Cosa fare
Partendo dalla riga che contiene "For every named target in this 411×1214" e fermandoti dopo quella che contiene "[You Tube] (314, 1043)", riscrivi queste righe sostituendo "target" con "element". Tutto il resto deve restare invariato.

Righe estratte
· · · · ·

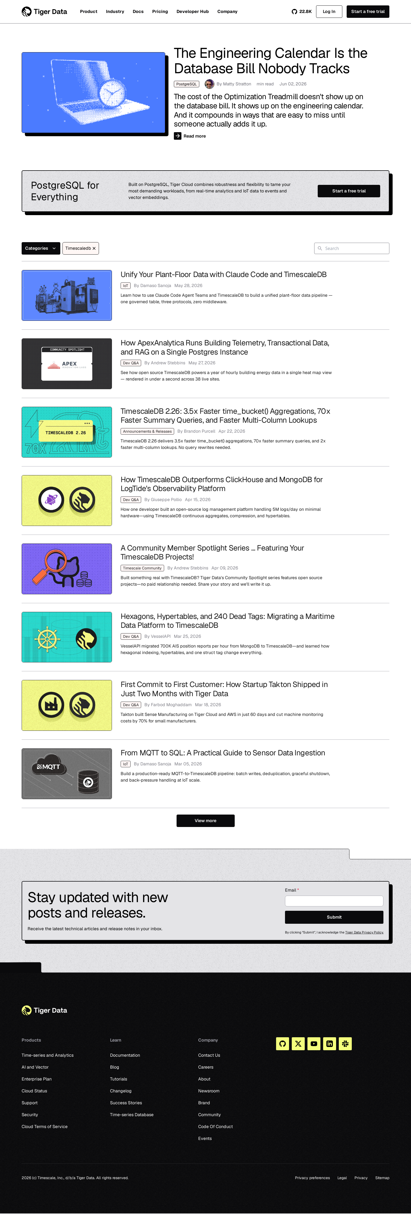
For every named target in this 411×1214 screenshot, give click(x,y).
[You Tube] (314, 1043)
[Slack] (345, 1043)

· · · · ·

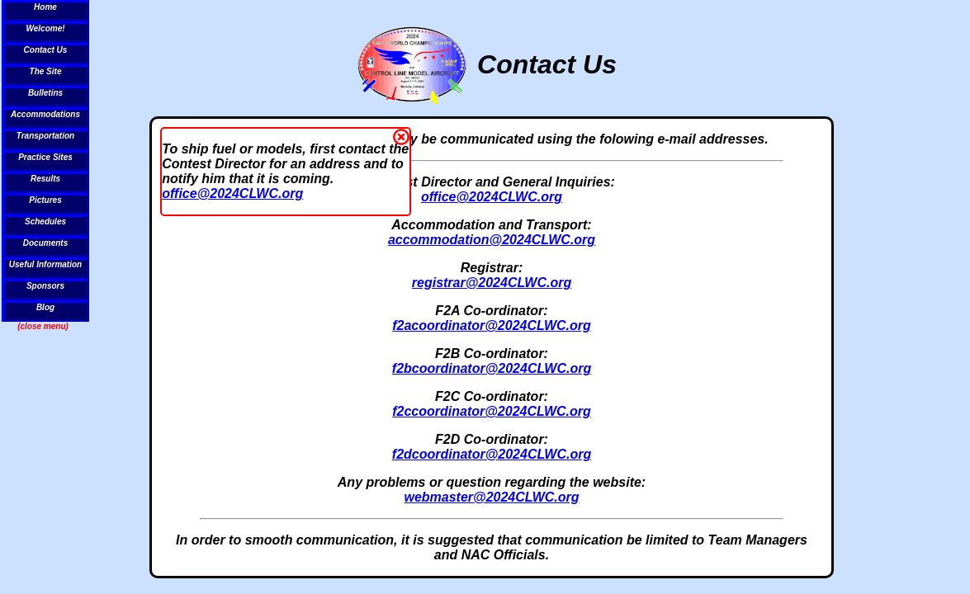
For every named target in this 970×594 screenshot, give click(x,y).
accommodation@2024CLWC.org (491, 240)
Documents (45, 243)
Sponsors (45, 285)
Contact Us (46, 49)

· · · · ·

Esito del compito
For every named element in this 411×1214 screenshot, give click(x,y).
[You Tube] (314, 1043)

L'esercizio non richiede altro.